Im März 2011 wurde die vom KOK im Auftrag des Bundesministeriums für Arbeit und Soziales (BMAS) koordinierte Studie fertiggestellt und dem Ministerium übergeben. Die am 25.11.2009 gestartete Studie wurde somit erfolgreich abgeschlossen. Schon vor der Veröffentlichung wurde der Studie großes Interesse sowohl aus Deutschland als auch international entgegengebracht.

Bis heute sind der Kenntnisstand zur tatsächlichen Ausprägung und zum Ausmaß des Phänomens Menschenhandel zum Zweck der Ausbeutung der Arbeitskraft gering und verfügbare Daten widersprüchlich. Die Studie soll wesentlich dazu beitragen, vorhandene Wissenslücken zu schließen. Sie stellt dar, wie die aktuelle Situation in Deutschland ist, befasst sich detailliert mit einer Vielzahl relevanter rechtlicher, sozialer und informatorischer Fragen und damit, welche Akteure sich mit Menschenhandel zur Arbeitsausbeutung (MH/A) befassen beziehungsweise welche weiteren Akteure sinnvollerweise eingebunden werden sollten. 

Die Studie ist in zwei Teilstudien, sogenannte Lose, gegliedert:

LOS 1: Studie zum Erhalt fundierter Erkenntnisse über die Vorkommensweise und Häufigkeit sowie die rechtliche Einordnung des Phänomens Menschenhandel zum Zwecke der Arbeitsausbeutung in Deutschland

LOS 2: Studie zur Erarbeitung möglicher Kooperationsstrukturen auf Bundesebene und Entwicklung eines Konzepts der Präventions- und Informationsarbeit im Bereich Menschenhandel zum Zweck der Arbeitsausbeutung

Weitere Informationen.

Kontaktstellen-Datenbank

Die Kontaktstellen-Datenbank informiert Fachberatungsstellen in Deutschland über Kontaktstellen in Herkunftsländern, ihre Arbeitsschwerpunkte und ihre AnsprechpartnerInnen.

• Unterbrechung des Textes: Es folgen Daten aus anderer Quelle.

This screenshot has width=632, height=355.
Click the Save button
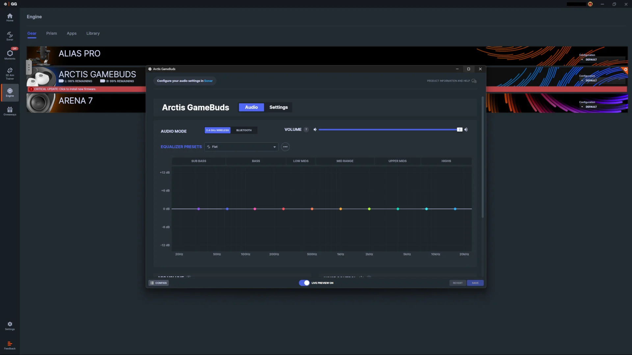[x=475, y=283]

Ziel ist es, dass die Beratungsstellen mit Hilfe der Datenbank die Betroffenen bei ihrer Rückkehr optimal beraten können. 

Konzipiert wurde diese Datenbank 2005-2007 gemeinsam mit Fachberatungsstellen im Rahmen der Entwicklungspartnerschaft "MORE" von der Internationalen Organisation für Migration (IOM) Deutschland. Die Datenbank wurde 2008 in Zusammenarbeit zwischen dem KOK e.V. und IOM aktualisiert, mit weiteren Daten gefüllt und weiterentwickelt. Anfang 2009 wurde die Datenbank vollständig auf den KOK e.V. übertragen, der sie nun weiterführt. 

Die Datenbank ist passwortgeschützt und steht ausschließlich den Mitgliedsorganisationen des KOK zur Verfügung.